Pies = a little bit of heaven


And at this time of the year, can cost next to nothing. With blackberries to pick and apples in season to scrumpy (or ask nicely for from a friendly neighbour)
Here’s a recipe for you to play with what ever fruit is in session… blackberry and apple like me, or apple, raisins and cinnamon or rhubarb and lemon…. The list goes on..

Ingredients

6oz short crust pastry (make your own for economy, or cheat like me and get it out of the freezer)
1 and half lb of fresh fruit
4 oz sugar

method

place the fruit in a pie dish with sugar spread on each layer, finish with a layer of fruit piled high in the middle, add a little water, cover with pastry.
Bake just above centre in a hot oven (425o-450oF) gas mark 6-7 for 15 mins, then lower the temp a little for about 20mins until the fruit is cooked. Dredge with sugar and serve hot or cold… with custard, with icecream, with cream, with a cup of tea, the choose is yours.

Today’s illustration © Lois Blackburn. www.loisblackburn.co.uk for more.

Boston Baked Beans



Love my beans, this is a delicious, tasty mix with bacon/pork slices… this is when I wish I had an old fashioned stove to cook it slowly all day…

Ingredients

1 lb haricot beans, washed and soaked overnight
8oz sliced pork (or thick sliced bacon)
2 tsp salt
1 tbs brown sugar
quarter cup of dark molasses or treacle
half tsp dry mustard
half tsp Worcestershire sauce

method

Drain the beans, cover with fresh water and cook covered with a lid until beans are tender.

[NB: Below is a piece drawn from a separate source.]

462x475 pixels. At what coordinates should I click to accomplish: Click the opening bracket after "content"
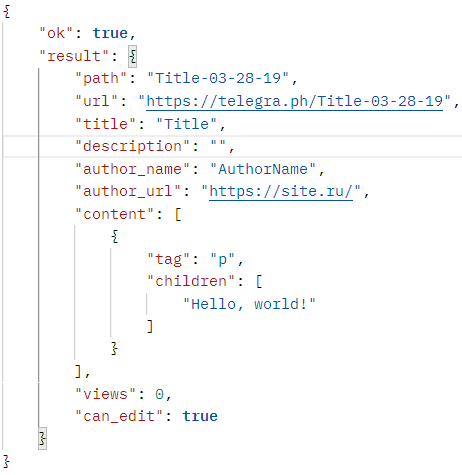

Turn beans into pot, press the pork on top of the beans. Mix the salt, brown sugar, molasses or treacle, mustard, Worcestershire sauce. Add 1 cup of boiling water and pour over the beans. Add additional water and cover beans. Cover and bake in slow oven (250o-300oF, Gas Mark 1-2) for 6 – 8 hours adding additional water to keep beans just covered. Uncover during the last 30 mins to brown pork and beans.